Dictionary as a string

treat the dictionary as one long string

Blocked Storage

treat the dictionary as a string merged with a byte encoding its length

Front Coding

use common beginnings of words with blocked storage to decrease size

Postings File Compression

bytewise compression
bitwise compression
ɣ encoding

uses variable length codes
This cause quite a bit of confusion for me.

Tuesday, January 14, 2014

Muddiest Point - Unit 2

When it comes to permuterm and K-gram for wildcard queries, when would you use one or the other? Permuterm seems it may return a smaller, targeted group of words, where k-grams could return a huge result depending on the word.

Friday, January 10, 2014

Reading Notes - Unit 2

IIR Section1-2:

We looked at building inverted indexes, mostly an introduction.
Tokens, normalized tokens roughly equal words
Inverted index look sort of like linked lists (?)

IIR Chapter 2:

First we read about document types and what constitutes a document

You don't want to consider a collection of books a document
Conversely you don't want to consider a paragraph one either
Try to find a happy medium, or tailor it to your need

Interesting look at the challenges of languages
Token is an instance of a sequence of characters
Type is the class of all token
Term is a token that is included in the IR systems' dictionary

You might not include stop words like "the"
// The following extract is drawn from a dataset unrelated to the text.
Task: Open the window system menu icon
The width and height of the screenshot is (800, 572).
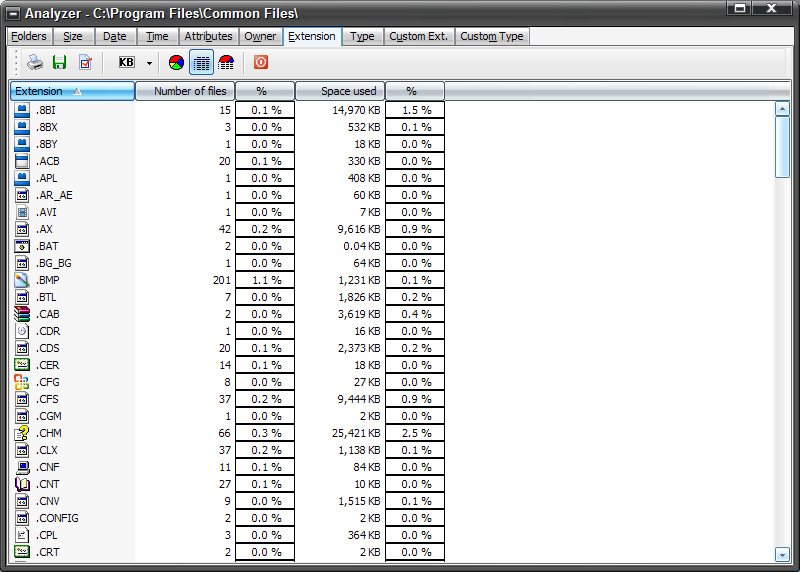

Looked at how to deal with names such as O'Neill
Normalization is the next step
Followed possibly by stemming and lemmatization.

It strikes me as interesting that stemming and lemmatization are still problematic and don't always solve the problem

A discussion of skip pointers follows

I'm still a little hazy on this.

Biword indexes with there ability to weed out most false-positives seem to have a lot of upsides with not so many downsides when it comes to search...

"friends romans", "romans countrymen"

Then positional schemes are introduced, followed by the combination of the biword and positional to find "Michael Jackson"

IIR Chapter 3

We begin with the venerable binary tree and b-tree.

b-trees are nice because it can help when the dictionary is disk based.

Then a discussion of wildcard queries begins

Permuterm indexes.

I still don't understand what's going on in these.

k-gram indexes

Spelling correction

Choose the "nearest one"
Choose the most likely if two words are equally close

Forms of spelling correction

isolated-term: correct a single query at a time
context-sensitive: using the most likely candidate

"flew form Heathrow" becomes "flew FROM Heathrow"

Edit distance uses matrices to determine how far a word is form another

cats" has a maximun Levenshtein distance of 3 from "fast"

k-gram indexes for spelling correction

how many k-grams does it have in common

Phonetic correction (the most interesting in my mind)

make a soundex index
I always wondered if something like this existed

Tuesday, January 7, 2014

Muddiest Notes - Unit 1

Week 1 didn't have anything that was too confusing.

Reading Notes - Unit 1

Finding Out About Section 1.1 Notes:

This chapter was a nice start the course. It provided a larger overview of what we're doing here. Having just come from Human Information Processing with Dr. Hirtle, this was a nice bridge.
The FOA conversation loop was a perfect model for what goes on in a conversation between two people.
They go on to show the model a search engine and it really showed how far we have to come.

Information Retrieval Section 1.1 - 1.2 Notes:

Section 1.1 is a basic introduction to the topic talking mostly about search engines but it does briefly touch on local search.
Figure 1.1 is nice model for what a search engine is doing.
They then go on to talk about systems and efficiency and effectiveness

Modern Information Retrieval Sections 1.1 - 1.4 Notes:

Again, a basic introduction to the topic, with a great discussion of ancient libraries and
Section 1.2-1.3 are a bit more CS heavy than the other readings but provide a concrete, high level model that I feel is the best of the three readings.
Section 1.3 introduces the idea of Ranking as the current best way to search
Section 1.4 has a brief history of the web and web search moving onto the modern era.